O contrato mais líquido do ouro encerrou em alta nesta quarta-feira, 22, alcançando o nível de US$ 4.100. O principal fator que continua a atrair a atenção dos investidores é o conflito entre Estados Unidos e Irã, que gera reflexos inflacionários e impacta a atividade econômica global. Com os rendimentos dos Treasuries ainda em alta, impulsionados pelas expectativas de uma política monetária mais restritiva do Federal Reserve (Fed), a tendência de alta nas cotações do ouro reflete a busca por oportunidades de compra após uma recente desvalorização significativa da commodity.
Na Comex, a divisão de metais da bolsa de Nova York (Nymex), o ouro para agosto fechou com um aumento de 1,85%, cotado a US$ 4.151,9 por onça-troy. A prata para setembro também apresentou valorização, subindo 2,01%, a US$ 60,298 por onça-troy.
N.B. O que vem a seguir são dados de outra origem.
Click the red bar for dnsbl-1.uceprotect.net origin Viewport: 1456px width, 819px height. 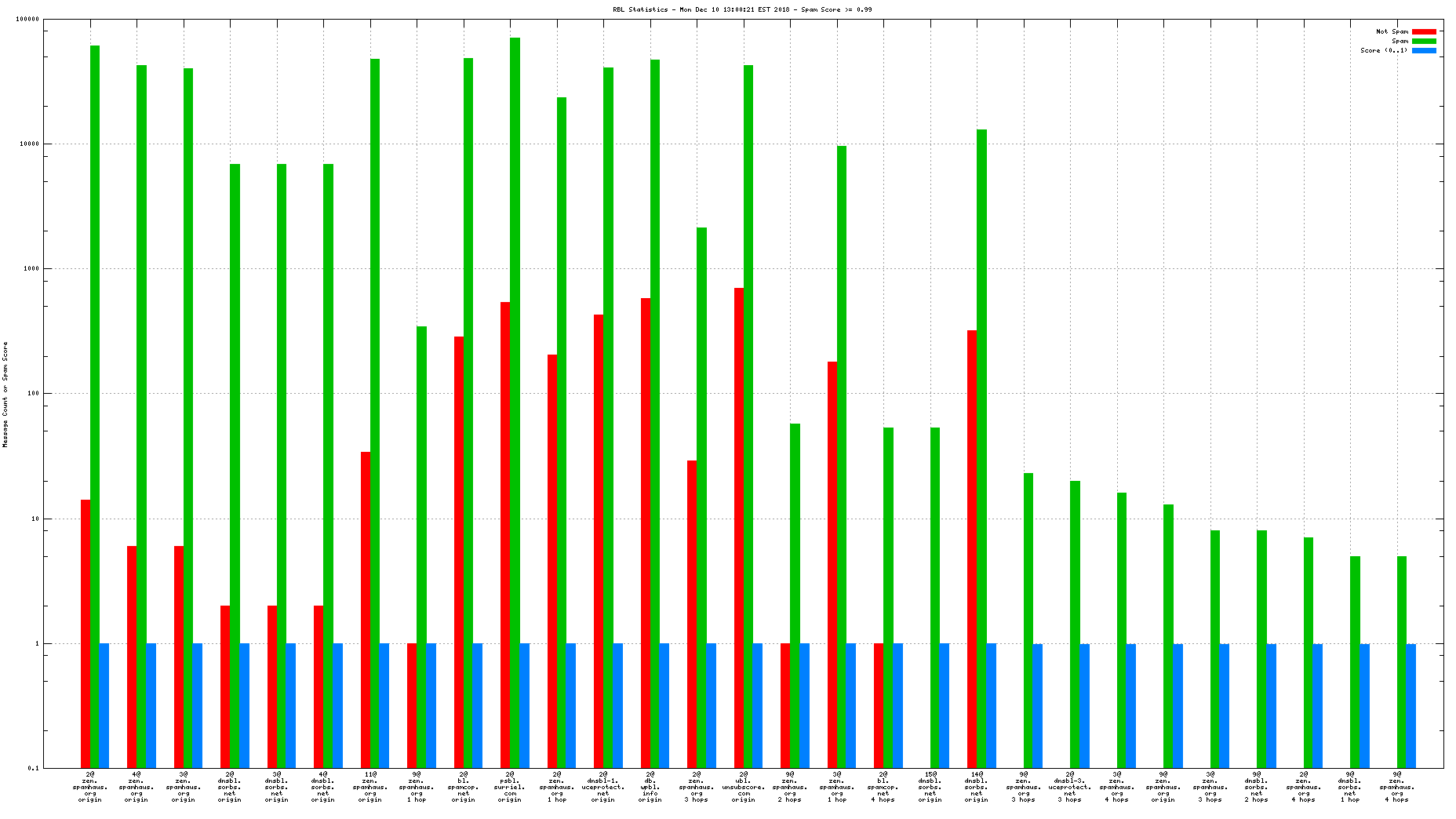pyautogui.click(x=599, y=541)
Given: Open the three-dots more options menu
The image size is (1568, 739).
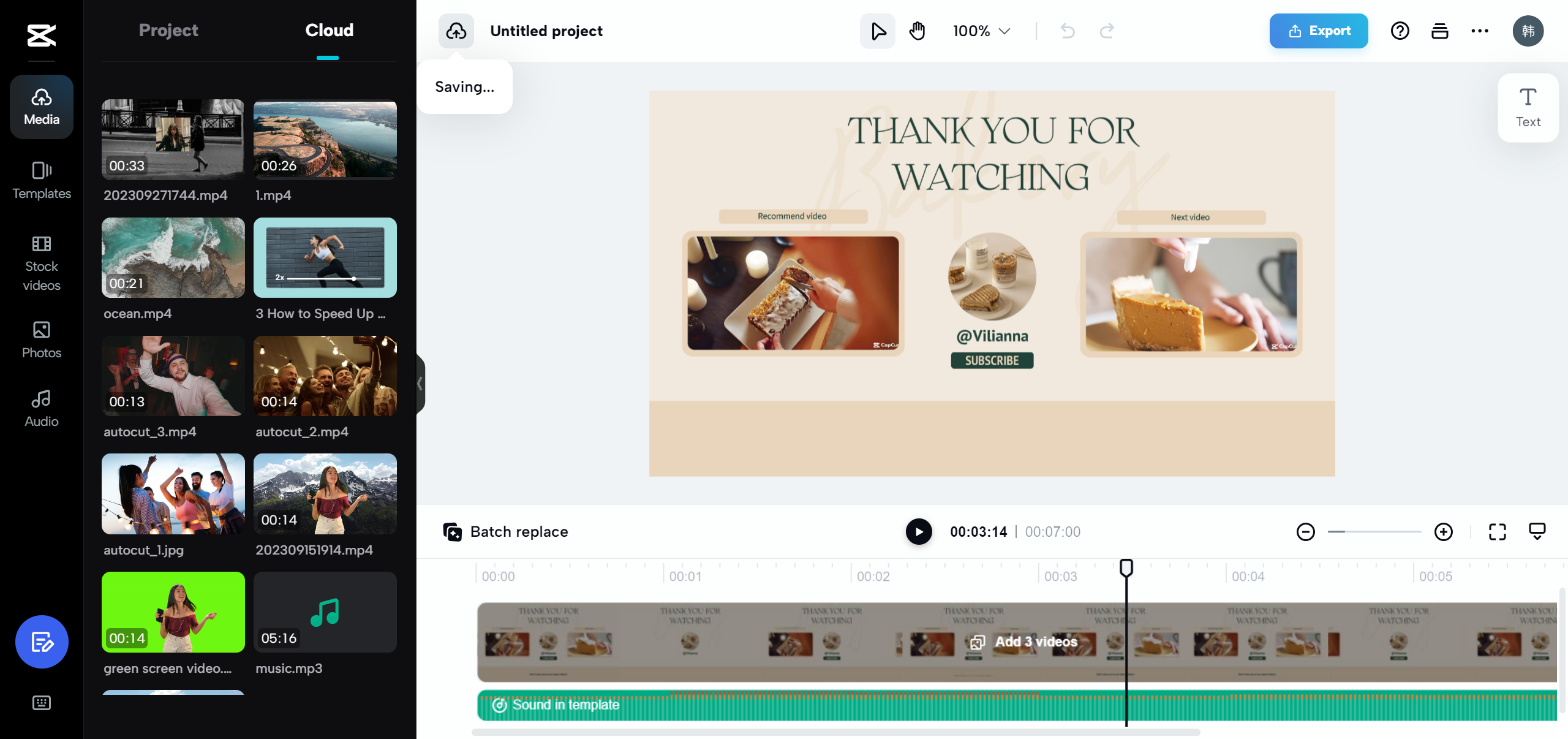Looking at the screenshot, I should tap(1480, 31).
Analistas do ING destacam que a recuperação do ouro parece ser impulsionada mais por um novo interesse comprador após um período de consolidação do que por mudanças significativas no cenário geopolítico ou macroeconômico. Embora as tensões no Oriente Médio continuem a sustentar a valorização dos metais preciosos, os mercados estão avaliando dados econômicos mais fracos dos EUA em relação aos riscos inflacionários decorrentes do aumento dos custos de energia.
Thierry Wizman, estrategista global de câmbio e taxas de juros do Macquarie Group, observa que o conflito atual gera mais preocupações sobre uma desaceleração do crescimento global do que sobre uma recuperação da inflação. Ele ressalta que os rendimentos dos títulos não aumentaram de forma significativa, e os pontos de equilíbrio da inflação não se deslocaram muito desde a recente alta dos preços do petróleo.